The above-mentioned file “Augerings 1975 Monegros.docx” [
44] can be used to easily prepare tables of EC1:5 for customized depths. This kind of table would be necessary to calculate the stock of salts to arbitrary depths, as well as to match with new augering campaigns or with prospections using fixed-penetration instruments.
The pH in the 519 1:1 soil to water auger samples are shown in the file “Augerings 1975 Monegros.docx” [
44], and in
Figure 4. The pH ranges from 7.8 to 9.5, with a median of 8.30. The values of pH1:1 are hardly comparable with the pH of the 85 samples from the 24 soil profiles studied, whose dilution ratio was not ascertained, as noted at
Table 3. We could assume a dilution of 1:2.5, as per the official Spanish methods for soil analyses [
46], but the distributions of the two sets of pH determinations are significantly different (
Figure 4) and the pH values are higher in the auger samples. By contrast, the pH of the auger samples, as determined at a 1:1 dilution, would be expected to be lower than that of the pits if their dilution were 1:2.5 [
47,
48]. Due to these circumstances and to the limited value of pH for temporal comparisons of the stock of salts in the soil, we do not give further consideration in this article to the pH values.
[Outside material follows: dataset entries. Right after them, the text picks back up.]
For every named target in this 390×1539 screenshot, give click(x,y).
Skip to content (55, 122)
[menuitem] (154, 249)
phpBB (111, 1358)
5.5. Location of the Soil Sampling Sites
The soil surveyors had 278 contact prints of 23 × 23 cm from the photogrammetric flight CETFA 57/72 performed in May 1972. The prints, marked with colored wax crayon by the soil surveyors, had a scale of 1:10,000. The scans in PDF format of the 176 contact prints, which have marks from the surveyors for locating the sampling sites, plus the flight diagram are recorded in the file “Marked contacts CETFA Monegros1972 and diagram.zip” [
44]. Most of the wax marks are crosses and dots indicating the sampling sites, but there are also other features, like village names and isolated boundary lines for some plots. The crayon strokes are about 2 mm thick, i.e., ≈20 m on the ground. This precision is allowable for the sampling sites since most of the smaller plots in the photographs are about 20 m wide. Moreover, a higher precision is not necessary, and it might even be undesirable, for repeated destructive paired samplings due to the localization paradox [
49].
We established the UTM coordinates ETRS89 of the sites sampled in 1972 based on their representation in Map 2, yielding
Figure 1B. The document used to georeference the sampling sites was the historic black and white orthophotographs of the OLISTAT Oleícola flight (1997–1998, scale 1:40,000, pixel size 1 m), freely available at the National Center of Geographic Information (CNIG) (
https://centrodedescargas.cnig.es/CentroDescargas/catalogo.do?Serie=02211, accessed on 22 December 2021). The 34 control points between Map 2 and the OLISTAT mosaic allowed a mean error of 85 m. The OLISTAT images have an acceptable quality and, since they were taken before the general shift to pressurized irrigation, they still allow for most of the plots sampled in 1972 to be easily identified. The entire irrigated district falls within the 100 km
2 square 30T YM. The UTM coordinates obtained for the soil sampling sites are available at the file “Coordinates 1975 Monegros.docx” [
44].
The incomplete matches between (i) sampling sites shown in Map 2 in [
33], (ii) the list of sites, and (iii) the points marked on the contact prints used by the surveyors, makes it impossible to associate a few of the sample points with their analytical data, and vice versa.